Exercise details
Taking the data below, please print only the lines from the line holding "[Banner schließen] (90, 1189)" to the line holding "[Ми у Youtube!", inclusive, with pictures omitted.

Data for the task
Segment Open

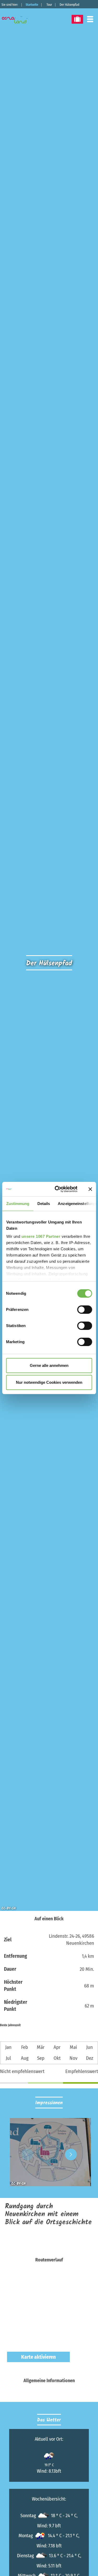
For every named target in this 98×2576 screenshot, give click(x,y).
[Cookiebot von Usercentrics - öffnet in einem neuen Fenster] (57, 1189)
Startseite (32, 5)
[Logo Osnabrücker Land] (18, 19)
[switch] (84, 1309)
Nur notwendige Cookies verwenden (49, 1382)
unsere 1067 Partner (40, 1236)
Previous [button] (27, 2154)
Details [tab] (43, 1203)
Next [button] (71, 2154)
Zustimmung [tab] (17, 1203)
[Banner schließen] (90, 1189)
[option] (49, 2154)
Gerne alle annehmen (49, 1365)
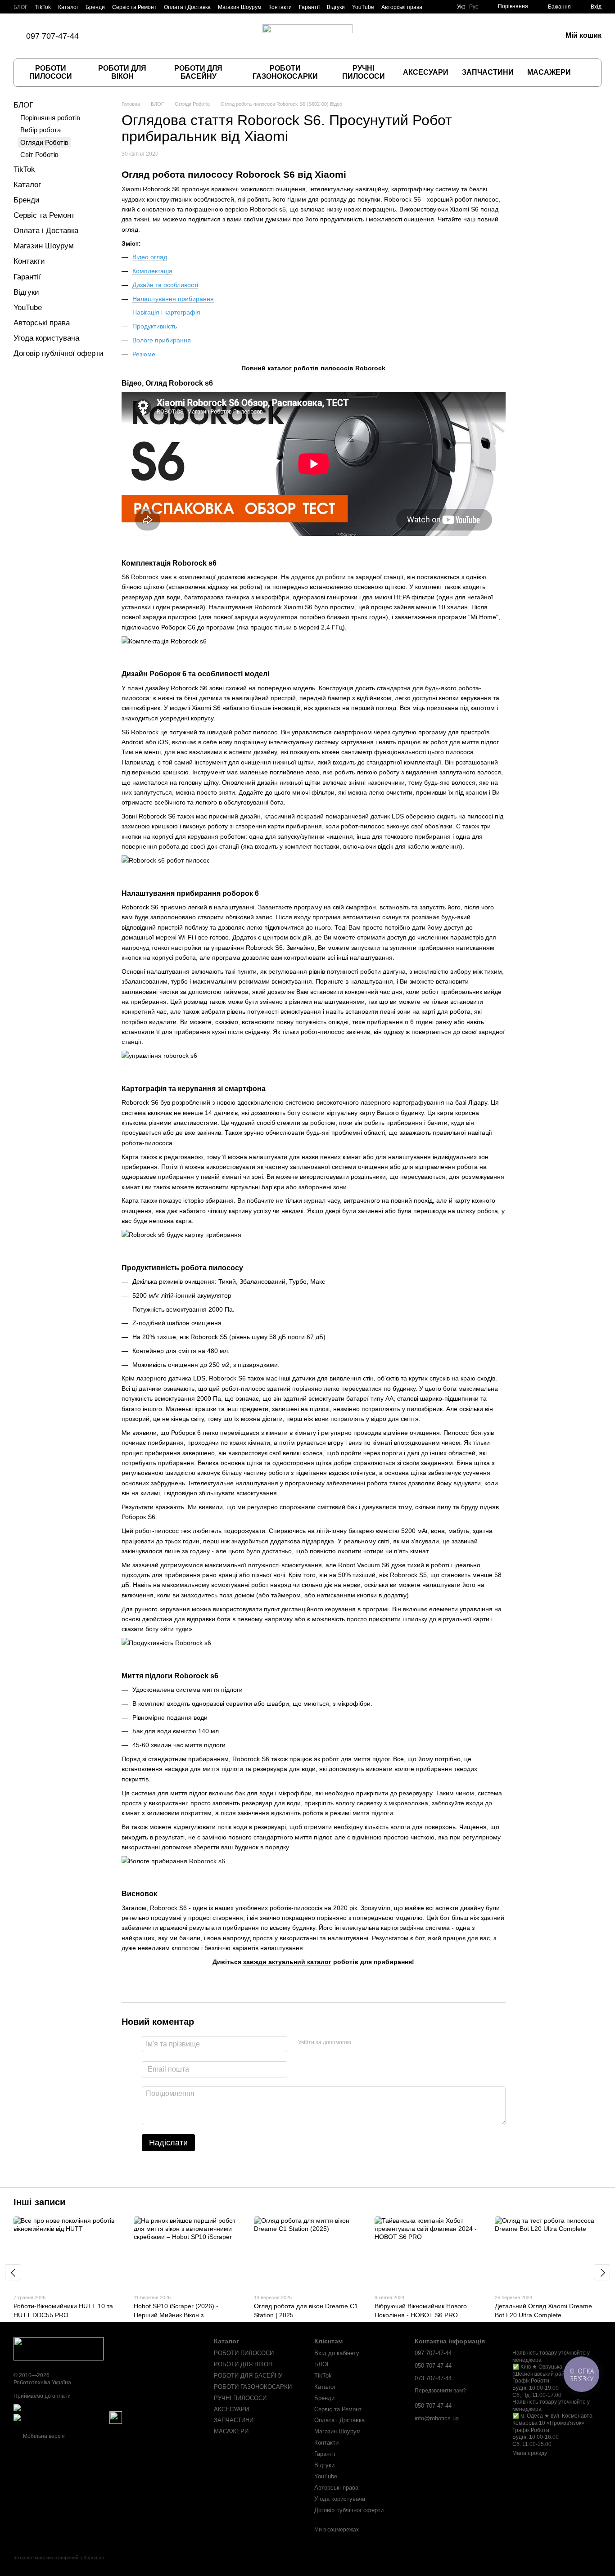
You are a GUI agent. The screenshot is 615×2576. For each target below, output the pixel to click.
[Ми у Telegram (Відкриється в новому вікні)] (152, 36)
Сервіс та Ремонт (134, 7)
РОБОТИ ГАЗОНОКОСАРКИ (285, 72)
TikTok (43, 7)
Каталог (68, 7)
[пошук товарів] (586, 72)
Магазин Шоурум (239, 7)
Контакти (280, 7)
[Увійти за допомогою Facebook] (361, 2042)
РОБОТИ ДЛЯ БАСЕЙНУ (198, 72)
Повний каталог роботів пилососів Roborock (313, 368)
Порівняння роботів (50, 117)
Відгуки (336, 7)
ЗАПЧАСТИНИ (488, 72)
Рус (473, 6)
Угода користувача (46, 338)
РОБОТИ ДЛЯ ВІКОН (122, 72)
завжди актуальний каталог (287, 1961)
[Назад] (13, 2272)
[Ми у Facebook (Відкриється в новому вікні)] (120, 36)
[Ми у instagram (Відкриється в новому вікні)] (131, 36)
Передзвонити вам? (440, 2390)
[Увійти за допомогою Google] (375, 2042)
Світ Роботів (39, 154)
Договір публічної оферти (59, 353)
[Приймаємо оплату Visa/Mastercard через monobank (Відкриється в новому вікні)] (84, 2408)
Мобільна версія (43, 2436)
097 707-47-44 (52, 36)
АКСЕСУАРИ (425, 72)
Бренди (95, 7)
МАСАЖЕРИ (549, 72)
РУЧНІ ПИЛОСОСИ (363, 72)
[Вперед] (602, 2272)
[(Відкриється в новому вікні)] (115, 2417)
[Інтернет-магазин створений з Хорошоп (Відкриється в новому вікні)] (59, 2565)
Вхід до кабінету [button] (336, 2353)
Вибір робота (40, 130)
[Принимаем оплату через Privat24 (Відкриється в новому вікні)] (61, 2417)
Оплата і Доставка (187, 7)
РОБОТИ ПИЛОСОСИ (50, 72)
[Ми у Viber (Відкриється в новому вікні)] (141, 36)
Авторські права (401, 7)
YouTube (363, 7)
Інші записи (39, 2202)
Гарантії (309, 7)
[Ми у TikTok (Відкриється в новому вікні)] (109, 36)
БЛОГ (21, 7)
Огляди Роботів (44, 142)
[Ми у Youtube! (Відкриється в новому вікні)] (163, 36)
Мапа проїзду (529, 2453)
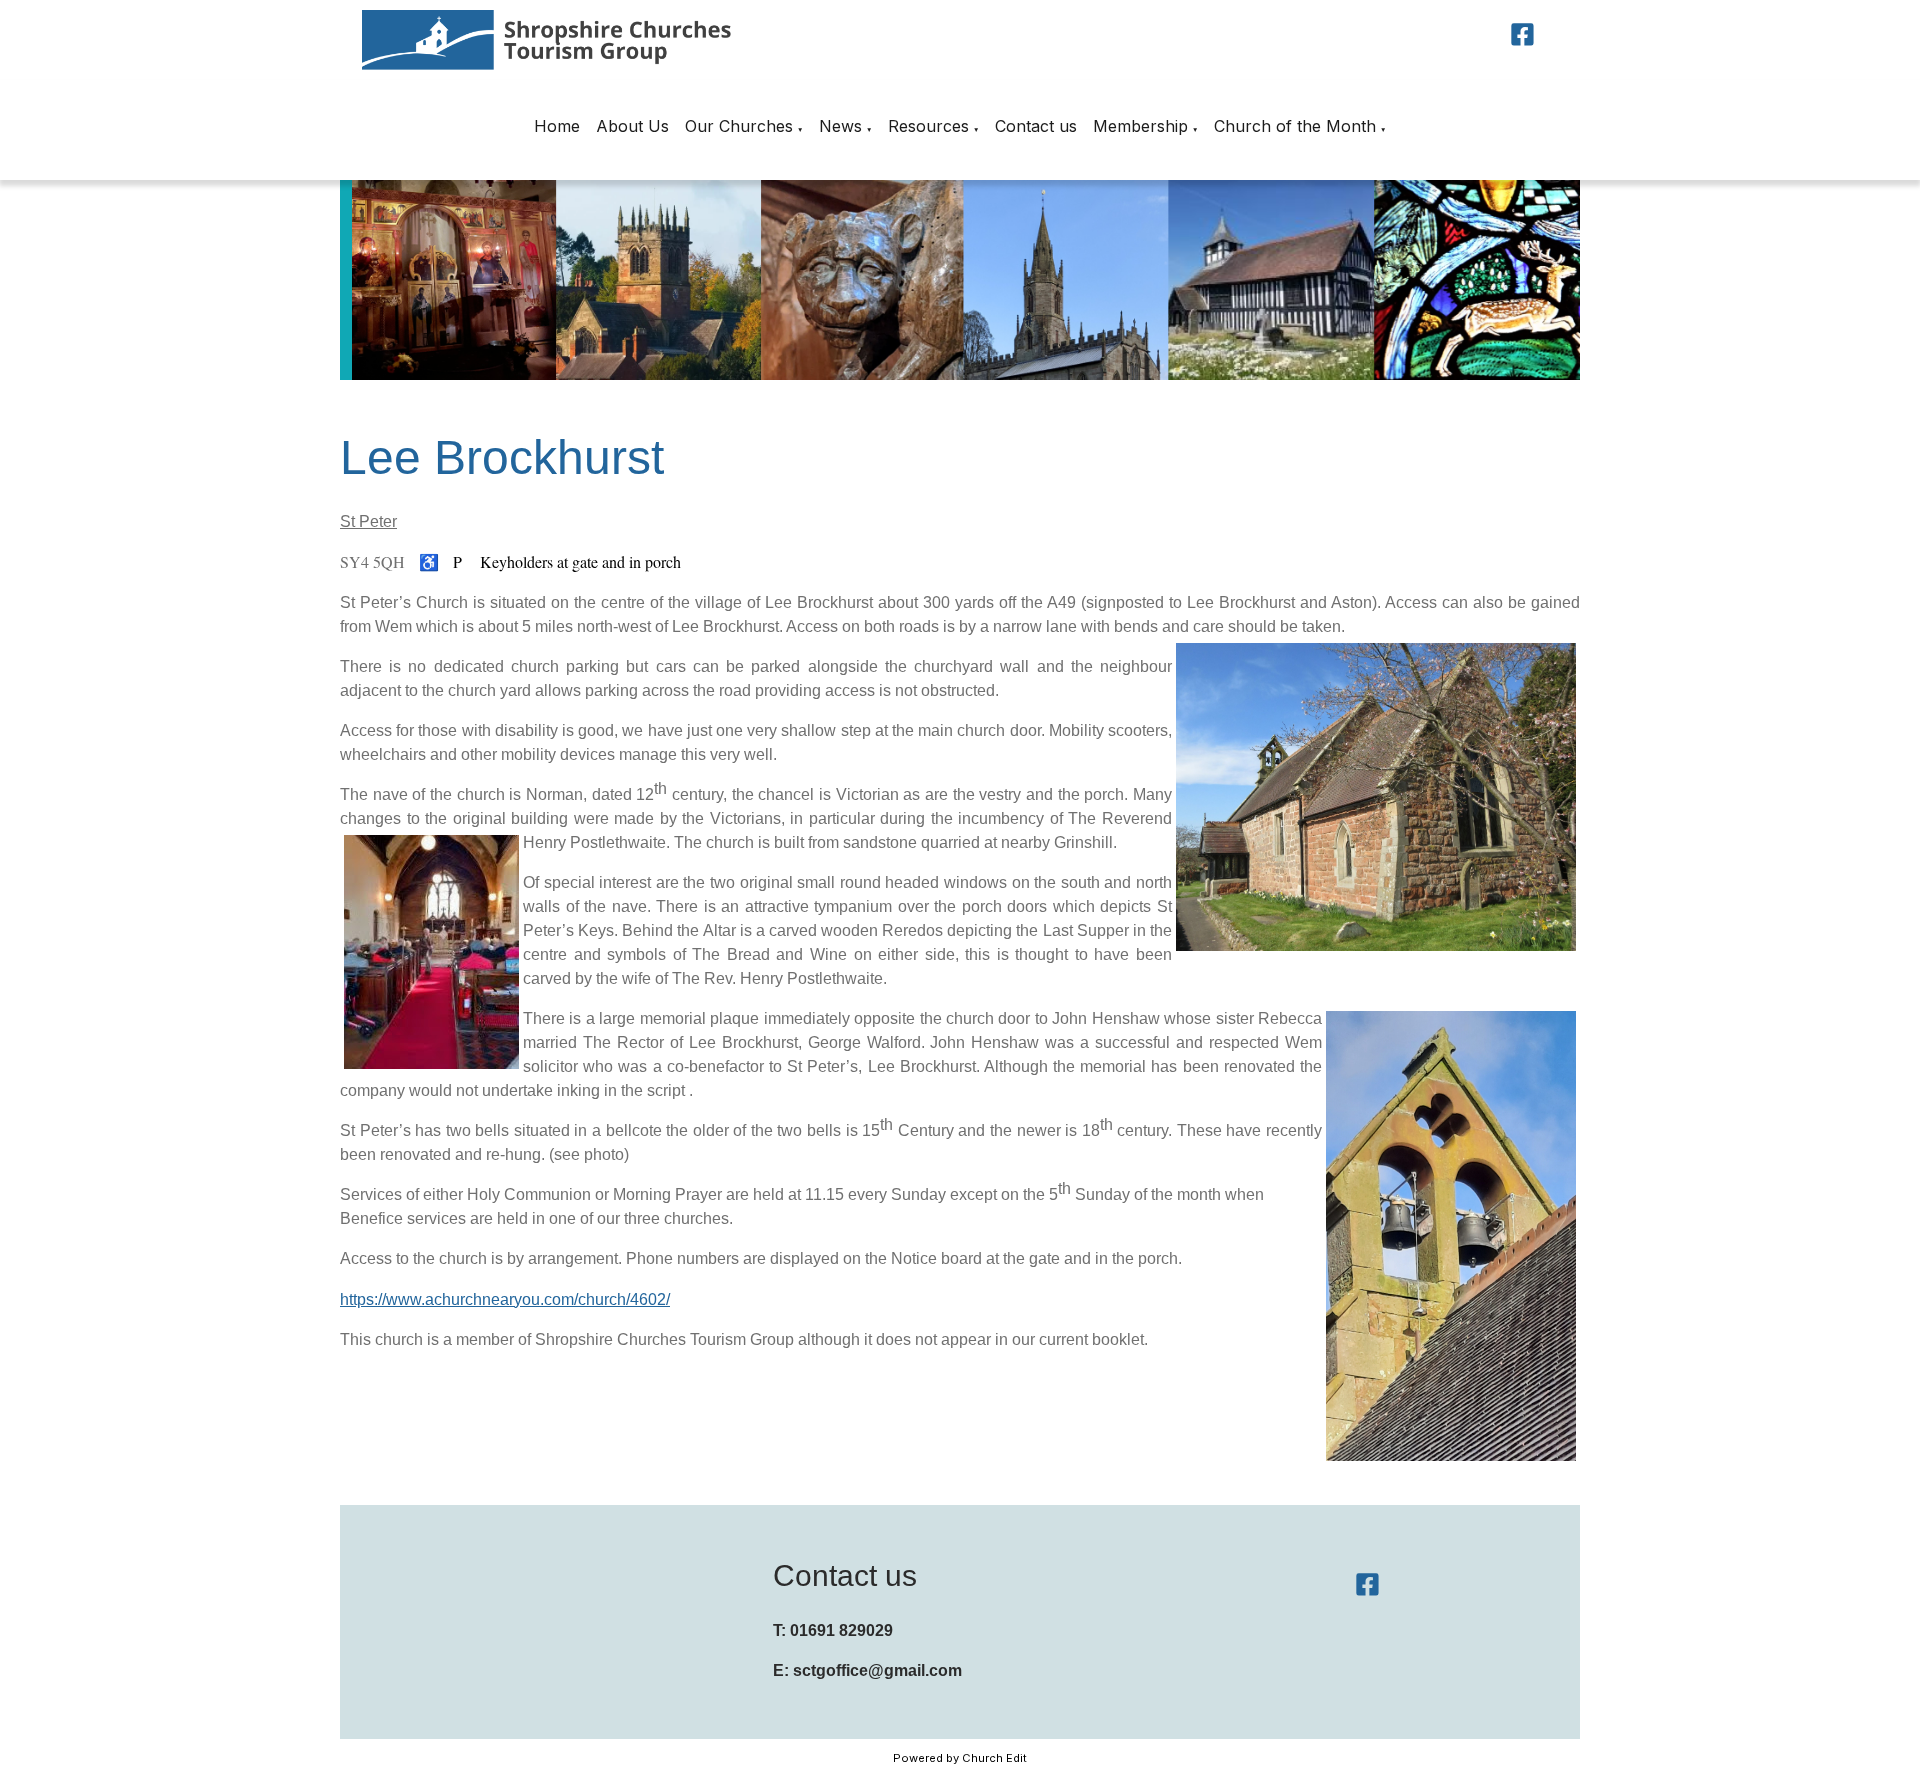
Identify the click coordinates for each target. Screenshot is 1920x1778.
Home (557, 126)
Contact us (1036, 126)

Segment Closed

Worked solution
[Banner schließen] (90, 1189)
[option] (49, 2154)
Gerne alle annehmen (49, 1365)
You are a GUI agent. The screenshot is 615×2576. For each target below, output the pixel to click.
[Ми у Telegram (Відкриється в новому вікні)] (152, 36)
Сервіс та Ремонт (134, 7)
РОБОТИ ГАЗОНОКОСАРКИ (285, 72)
TikTok (43, 7)
Каталог (68, 7)
[пошук товарів] (586, 72)
Магазин Шоурум (239, 7)
Контакти (280, 7)
[Увійти за допомогою Facebook] (361, 2042)
РОБОТИ ДЛЯ БАСЕЙНУ (198, 72)
Повний каталог роботів пилососів Roborock (313, 368)
Порівняння роботів (50, 117)
Відгуки (336, 7)
ЗАПЧАСТИНИ (488, 72)
Рус (473, 6)
Угода користувача (46, 338)
РОБОТИ ДЛЯ ВІКОН (122, 72)
завжди актуальний каталог (287, 1961)
[Назад] (13, 2272)
[Ми у Facebook (Відкриється в новому вікні)] (120, 36)
[Ми у instagram (Відкриється в новому вікні)] (131, 36)
Передзвонити вам? (440, 2390)
[Увійти за допомогою Google] (375, 2042)
Світ Роботів (39, 154)
Договір публічної оферти (59, 353)
[Приймаємо оплату Visa/Mastercard через monobank (Відкриється в новому вікні)] (84, 2408)
Мобільна версія (43, 2436)
097 707-47-44 (52, 36)
АКСЕСУАРИ (425, 72)
Бренди (95, 7)
МАСАЖЕРИ (549, 72)
РУЧНІ ПИЛОСОСИ (363, 72)
[Вперед] (602, 2272)
[(Відкриється в новому вікні)] (115, 2417)
[Інтернет-магазин створений з Хорошоп (Відкриється в новому вікні)] (59, 2565)
Вхід до кабінету [button] (336, 2353)
Вибір робота (40, 130)
[Принимаем оплату через Privat24 (Відкриється в новому вікні)] (61, 2417)
Оплата і Доставка (187, 7)
РОБОТИ ПИЛОСОСИ (50, 72)
[Ми у Viber (Відкриється в новому вікні)] (141, 36)
Авторські права (401, 7)
YouTube (363, 7)
Інші записи (39, 2202)
Гарантії (309, 7)
[Ми у TikTok (Відкриється в новому вікні)] (109, 36)
БЛОГ (21, 7)
Огляди Роботів (44, 142)
[Ми у Youtube! (Відкриється в новому вікні)] (163, 36)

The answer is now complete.